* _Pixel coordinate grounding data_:
....

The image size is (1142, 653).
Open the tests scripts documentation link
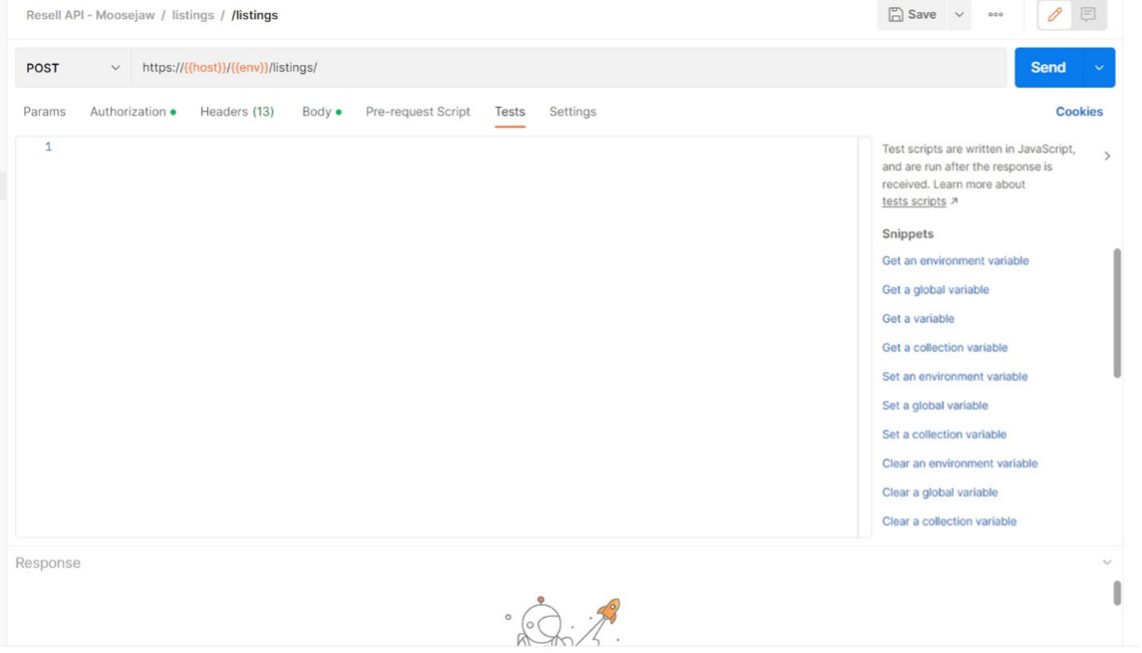[914, 202]
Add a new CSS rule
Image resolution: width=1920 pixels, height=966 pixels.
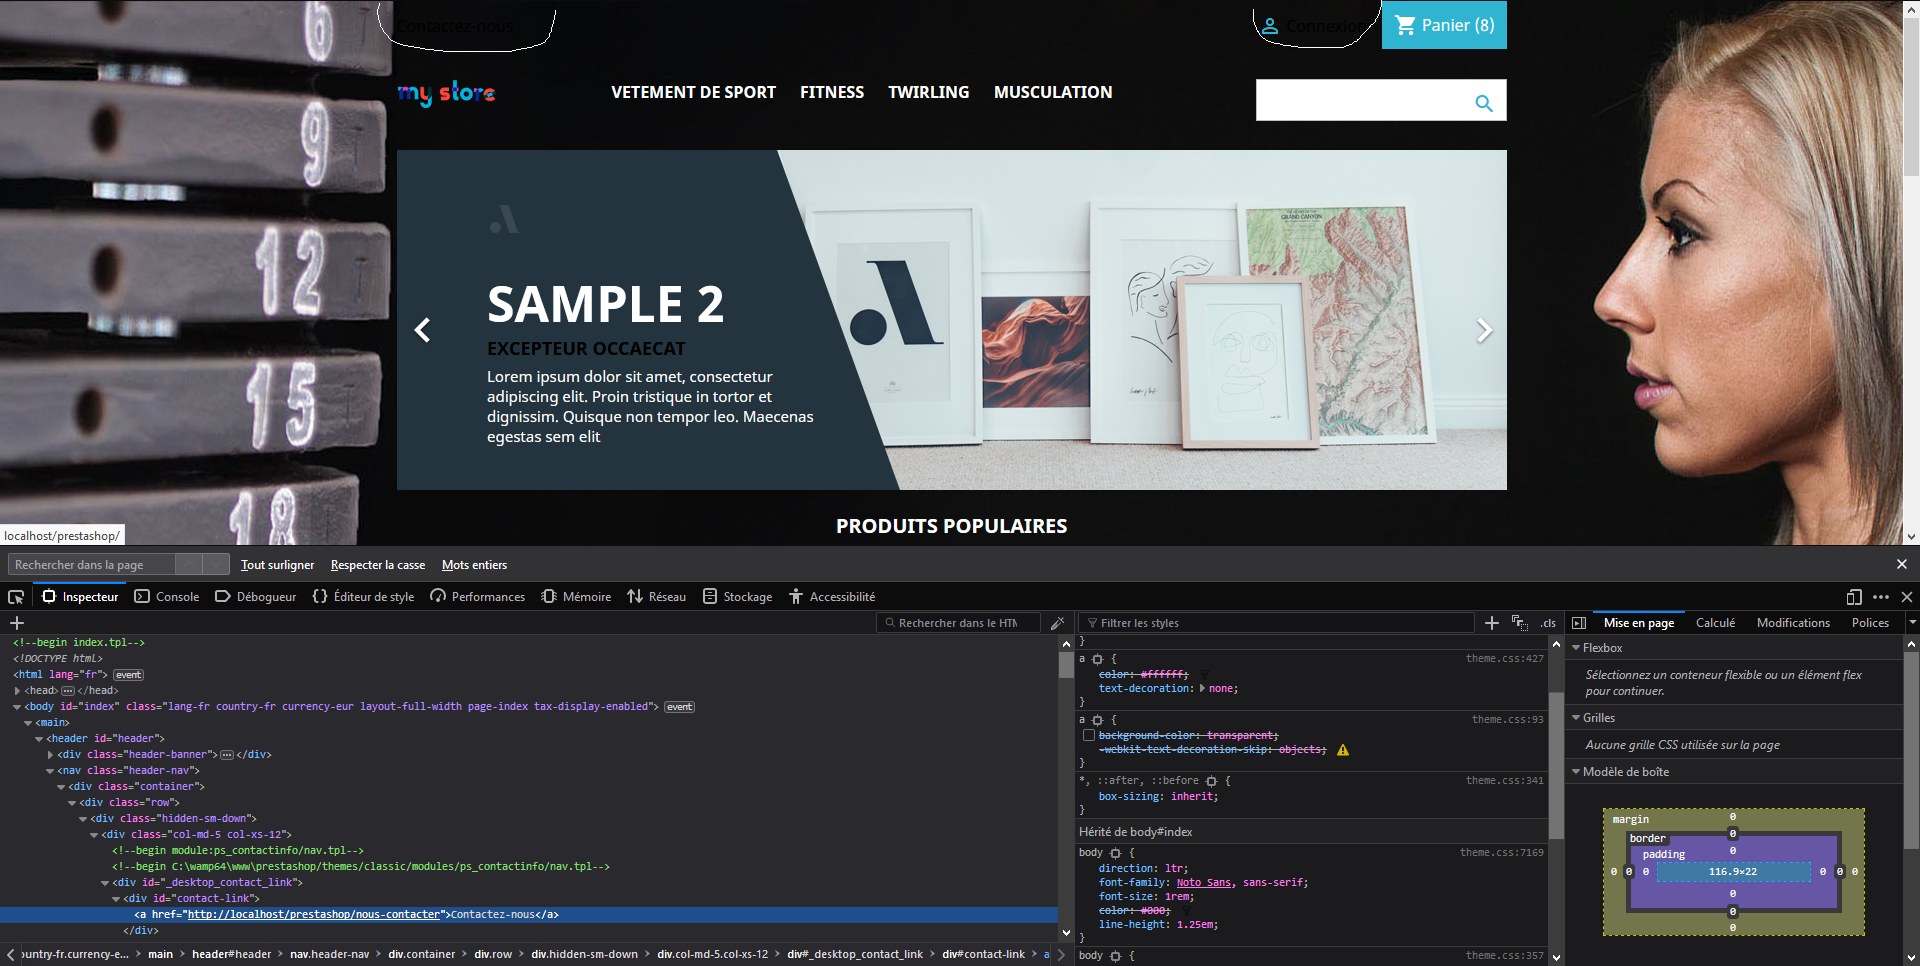[x=1492, y=623]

....

* _Exercise instructions_:
Look above for the line containing "Open the tests scripts documentation link"; output that line and all lines after it through the last one exactly, without the pictures.

* _Finished task_:
Open the tests scripts documentation link
[914, 202]
Add a new CSS rule
Image resolution: width=1920 pixels, height=966 pixels.
[x=1492, y=623]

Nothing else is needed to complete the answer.